What the task requires → Write out the listing below word for word.

========================================

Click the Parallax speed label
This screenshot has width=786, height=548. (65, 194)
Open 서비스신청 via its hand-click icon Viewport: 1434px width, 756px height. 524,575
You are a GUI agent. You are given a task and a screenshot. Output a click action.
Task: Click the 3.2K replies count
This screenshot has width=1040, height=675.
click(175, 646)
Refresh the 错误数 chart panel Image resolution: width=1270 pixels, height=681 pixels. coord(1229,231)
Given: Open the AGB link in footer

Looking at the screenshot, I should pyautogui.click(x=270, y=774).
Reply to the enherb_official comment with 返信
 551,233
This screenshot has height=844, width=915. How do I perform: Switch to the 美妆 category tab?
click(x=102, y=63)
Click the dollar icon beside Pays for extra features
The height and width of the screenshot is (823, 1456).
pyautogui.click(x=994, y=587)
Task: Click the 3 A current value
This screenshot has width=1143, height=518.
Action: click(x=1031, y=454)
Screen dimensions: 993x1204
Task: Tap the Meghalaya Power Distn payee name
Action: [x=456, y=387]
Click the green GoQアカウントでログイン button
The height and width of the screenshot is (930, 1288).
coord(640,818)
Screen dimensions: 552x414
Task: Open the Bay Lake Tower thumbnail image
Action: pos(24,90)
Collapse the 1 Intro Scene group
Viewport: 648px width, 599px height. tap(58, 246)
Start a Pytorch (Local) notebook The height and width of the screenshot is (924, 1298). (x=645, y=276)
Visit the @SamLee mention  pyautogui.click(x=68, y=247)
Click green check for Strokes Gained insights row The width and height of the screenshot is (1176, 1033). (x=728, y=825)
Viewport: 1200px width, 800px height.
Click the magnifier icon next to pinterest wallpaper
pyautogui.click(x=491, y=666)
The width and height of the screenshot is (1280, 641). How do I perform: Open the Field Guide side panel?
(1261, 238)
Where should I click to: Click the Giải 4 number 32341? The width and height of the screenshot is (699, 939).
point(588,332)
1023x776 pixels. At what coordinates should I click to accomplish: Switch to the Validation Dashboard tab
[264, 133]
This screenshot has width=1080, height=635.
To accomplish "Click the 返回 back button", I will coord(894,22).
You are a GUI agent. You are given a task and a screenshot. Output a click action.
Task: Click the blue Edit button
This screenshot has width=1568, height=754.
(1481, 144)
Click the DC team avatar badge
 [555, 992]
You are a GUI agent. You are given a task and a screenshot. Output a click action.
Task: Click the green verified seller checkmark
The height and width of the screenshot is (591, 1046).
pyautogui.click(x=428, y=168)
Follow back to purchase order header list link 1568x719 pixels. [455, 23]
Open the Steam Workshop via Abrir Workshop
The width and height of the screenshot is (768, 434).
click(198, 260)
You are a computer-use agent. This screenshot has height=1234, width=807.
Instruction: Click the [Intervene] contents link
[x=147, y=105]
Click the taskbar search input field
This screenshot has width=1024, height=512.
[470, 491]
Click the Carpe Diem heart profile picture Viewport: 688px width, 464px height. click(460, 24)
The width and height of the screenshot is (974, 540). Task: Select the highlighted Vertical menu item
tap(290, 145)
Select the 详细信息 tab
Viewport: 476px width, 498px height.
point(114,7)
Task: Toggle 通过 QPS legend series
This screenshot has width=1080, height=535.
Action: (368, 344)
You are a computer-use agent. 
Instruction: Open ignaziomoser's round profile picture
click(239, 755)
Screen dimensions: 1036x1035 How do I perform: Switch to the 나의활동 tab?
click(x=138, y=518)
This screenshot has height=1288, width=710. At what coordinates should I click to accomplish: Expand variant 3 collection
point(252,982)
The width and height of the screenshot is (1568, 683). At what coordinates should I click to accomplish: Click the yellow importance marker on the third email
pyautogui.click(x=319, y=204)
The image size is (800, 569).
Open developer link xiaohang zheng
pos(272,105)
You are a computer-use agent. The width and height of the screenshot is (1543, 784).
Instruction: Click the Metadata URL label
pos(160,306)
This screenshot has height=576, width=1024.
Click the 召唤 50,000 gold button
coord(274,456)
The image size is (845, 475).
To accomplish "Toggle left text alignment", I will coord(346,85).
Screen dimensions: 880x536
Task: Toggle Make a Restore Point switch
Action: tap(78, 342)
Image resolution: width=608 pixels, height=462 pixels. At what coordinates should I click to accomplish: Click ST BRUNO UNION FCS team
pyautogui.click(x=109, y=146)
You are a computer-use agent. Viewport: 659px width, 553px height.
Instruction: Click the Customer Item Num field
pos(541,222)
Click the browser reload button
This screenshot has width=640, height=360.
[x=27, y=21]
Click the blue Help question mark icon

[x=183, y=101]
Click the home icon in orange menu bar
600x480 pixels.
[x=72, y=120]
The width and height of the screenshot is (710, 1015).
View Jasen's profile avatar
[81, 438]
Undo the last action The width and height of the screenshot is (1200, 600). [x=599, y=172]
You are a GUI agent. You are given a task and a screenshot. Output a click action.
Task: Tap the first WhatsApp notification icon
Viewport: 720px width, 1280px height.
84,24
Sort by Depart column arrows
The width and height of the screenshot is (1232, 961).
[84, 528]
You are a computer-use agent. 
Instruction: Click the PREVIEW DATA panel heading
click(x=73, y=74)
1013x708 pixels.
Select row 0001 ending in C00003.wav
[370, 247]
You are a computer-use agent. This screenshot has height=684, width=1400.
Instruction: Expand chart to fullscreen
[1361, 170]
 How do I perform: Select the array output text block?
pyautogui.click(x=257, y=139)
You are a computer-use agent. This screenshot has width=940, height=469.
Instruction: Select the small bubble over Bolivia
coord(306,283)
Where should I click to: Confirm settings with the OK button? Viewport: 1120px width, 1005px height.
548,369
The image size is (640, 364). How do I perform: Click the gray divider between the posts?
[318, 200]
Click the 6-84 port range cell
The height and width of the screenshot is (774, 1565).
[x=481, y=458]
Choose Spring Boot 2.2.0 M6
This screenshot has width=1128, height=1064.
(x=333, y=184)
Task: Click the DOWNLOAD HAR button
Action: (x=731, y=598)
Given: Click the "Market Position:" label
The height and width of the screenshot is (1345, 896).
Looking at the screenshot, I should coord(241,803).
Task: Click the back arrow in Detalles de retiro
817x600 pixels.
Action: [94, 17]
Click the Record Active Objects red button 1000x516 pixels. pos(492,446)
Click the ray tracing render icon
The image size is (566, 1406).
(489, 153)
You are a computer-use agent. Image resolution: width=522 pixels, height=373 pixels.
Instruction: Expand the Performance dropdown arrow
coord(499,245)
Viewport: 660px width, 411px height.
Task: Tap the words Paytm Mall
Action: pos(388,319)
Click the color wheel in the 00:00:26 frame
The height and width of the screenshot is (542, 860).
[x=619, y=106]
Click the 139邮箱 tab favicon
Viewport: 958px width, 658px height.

========================================

Response area →
Click the Parallax speed label
This screenshot has width=786, height=548. (65, 194)
Open 서비스신청 via its hand-click icon Viewport: 1434px width, 756px height. 524,575
You are a GUI agent. You are given a task and a screenshot. Output a click action.
Task: Click the 3.2K replies count
This screenshot has width=1040, height=675.
click(175, 646)
Refresh the 错误数 chart panel Image resolution: width=1270 pixels, height=681 pixels. coord(1229,231)
Given: Open the AGB link in footer

Looking at the screenshot, I should pyautogui.click(x=270, y=774).
Reply to the enherb_official comment with 返信
 551,233
This screenshot has height=844, width=915. How do I perform: Switch to the 美妆 category tab?
click(x=102, y=63)
Click the dollar icon beside Pays for extra features
The height and width of the screenshot is (823, 1456).
pyautogui.click(x=994, y=587)
Task: Click the 3 A current value
This screenshot has width=1143, height=518.
Action: click(x=1031, y=454)
Screen dimensions: 993x1204
Task: Tap the Meghalaya Power Distn payee name
Action: [x=456, y=387]
Click the green GoQアカウントでログイン button
The height and width of the screenshot is (930, 1288).
coord(640,818)
Screen dimensions: 552x414
Task: Open the Bay Lake Tower thumbnail image
Action: pos(24,90)
Collapse the 1 Intro Scene group
Viewport: 648px width, 599px height. tap(58, 246)
Start a Pytorch (Local) notebook The height and width of the screenshot is (924, 1298). (x=645, y=276)
Visit the @SamLee mention  pyautogui.click(x=68, y=247)
Click green check for Strokes Gained insights row The width and height of the screenshot is (1176, 1033). (x=728, y=825)
Viewport: 1200px width, 800px height.
Click the magnifier icon next to pinterest wallpaper
pyautogui.click(x=491, y=666)
The width and height of the screenshot is (1280, 641). How do I perform: Open the Field Guide side panel?
(1261, 238)
Where should I click to: Click the Giải 4 number 32341? The width and height of the screenshot is (699, 939).
point(588,332)
1023x776 pixels. At what coordinates should I click to accomplish: Switch to the Validation Dashboard tab
[264, 133]
This screenshot has width=1080, height=635.
To accomplish "Click the 返回 back button", I will coord(894,22).
You are a GUI agent. You are given a task and a screenshot. Output a click action.
Task: Click the blue Edit button
This screenshot has width=1568, height=754.
(1481, 144)
Click the DC team avatar badge
 [555, 992]
You are a GUI agent. You are given a task and a screenshot. Output a click action.
Task: Click the green verified seller checkmark
The height and width of the screenshot is (591, 1046).
pyautogui.click(x=428, y=168)
Follow back to purchase order header list link 1568x719 pixels. [455, 23]
Open the Steam Workshop via Abrir Workshop
The width and height of the screenshot is (768, 434).
click(198, 260)
You are a computer-use agent. This screenshot has height=1234, width=807.
Instruction: Click the [Intervene] contents link
[x=147, y=105]
Click the taskbar search input field
This screenshot has width=1024, height=512.
[470, 491]
Click the Carpe Diem heart profile picture Viewport: 688px width, 464px height. click(460, 24)
The width and height of the screenshot is (974, 540). Task: Select the highlighted Vertical menu item
tap(290, 145)
Select the 详细信息 tab
Viewport: 476px width, 498px height.
point(114,7)
Task: Toggle 通过 QPS legend series
This screenshot has width=1080, height=535.
Action: (368, 344)
You are a computer-use agent. 
Instruction: Open ignaziomoser's round profile picture
click(239, 755)
Screen dimensions: 1036x1035 How do I perform: Switch to the 나의활동 tab?
click(x=138, y=518)
This screenshot has height=1288, width=710. At what coordinates should I click to accomplish: Expand variant 3 collection
point(252,982)
The width and height of the screenshot is (1568, 683). At what coordinates should I click to accomplish: Click the yellow importance marker on the third email
pyautogui.click(x=319, y=204)
The image size is (800, 569).
Open developer link xiaohang zheng
pos(272,105)
You are a computer-use agent. The width and height of the screenshot is (1543, 784).
Instruction: Click the Metadata URL label
pos(160,306)
This screenshot has height=576, width=1024.
Click the 召唤 50,000 gold button
coord(274,456)
The image size is (845, 475).
To accomplish "Toggle left text alignment", I will coord(346,85).
Screen dimensions: 880x536
Task: Toggle Make a Restore Point switch
Action: tap(78, 342)
Image resolution: width=608 pixels, height=462 pixels. At what coordinates should I click to accomplish: Click ST BRUNO UNION FCS team
pyautogui.click(x=109, y=146)
You are a computer-use agent. Viewport: 659px width, 553px height.
Instruction: Click the Customer Item Num field
pos(541,222)
Click the browser reload button
This screenshot has width=640, height=360.
[x=27, y=21]
Click the blue Help question mark icon

[x=183, y=101]
Click the home icon in orange menu bar
600x480 pixels.
[x=72, y=120]
The width and height of the screenshot is (710, 1015).
View Jasen's profile avatar
[81, 438]
Undo the last action The width and height of the screenshot is (1200, 600). [x=599, y=172]
You are a GUI agent. You are given a task and a screenshot. Output a click action.
Task: Tap the first WhatsApp notification icon
Viewport: 720px width, 1280px height.
84,24
Sort by Depart column arrows
The width and height of the screenshot is (1232, 961).
[84, 528]
You are a computer-use agent. 
Instruction: Click the PREVIEW DATA panel heading
click(x=73, y=74)
1013x708 pixels.
Select row 0001 ending in C00003.wav
[370, 247]
You are a computer-use agent. This screenshot has height=684, width=1400.
Instruction: Expand chart to fullscreen
[1361, 170]
 How do I perform: Select the array output text block?
pyautogui.click(x=257, y=139)
You are a computer-use agent. This screenshot has width=940, height=469.
Instruction: Select the small bubble over Bolivia
coord(306,283)
Where should I click to: Confirm settings with the OK button? Viewport: 1120px width, 1005px height.
548,369
The image size is (640, 364). How do I perform: Click the gray divider between the posts?
[318, 200]
Click the 6-84 port range cell
The height and width of the screenshot is (774, 1565).
[x=481, y=458]
Choose Spring Boot 2.2.0 M6
This screenshot has width=1128, height=1064.
(x=333, y=184)
Task: Click the DOWNLOAD HAR button
Action: (x=731, y=598)
Given: Click the "Market Position:" label
The height and width of the screenshot is (1345, 896).
Looking at the screenshot, I should coord(241,803).
Task: Click the back arrow in Detalles de retiro
817x600 pixels.
Action: [94, 17]
Click the Record Active Objects red button 1000x516 pixels. pos(492,446)
Click the ray tracing render icon
The image size is (566, 1406).
(489, 153)
You are a computer-use agent. Image resolution: width=522 pixels, height=373 pixels.
Instruction: Expand the Performance dropdown arrow
coord(499,245)
Viewport: 660px width, 411px height.
Task: Tap the words Paytm Mall
Action: pos(388,319)
Click the color wheel in the 00:00:26 frame
The height and width of the screenshot is (542, 860).
[x=619, y=106]
Click the 139邮箱 tab favicon
Viewport: 958px width, 658px height.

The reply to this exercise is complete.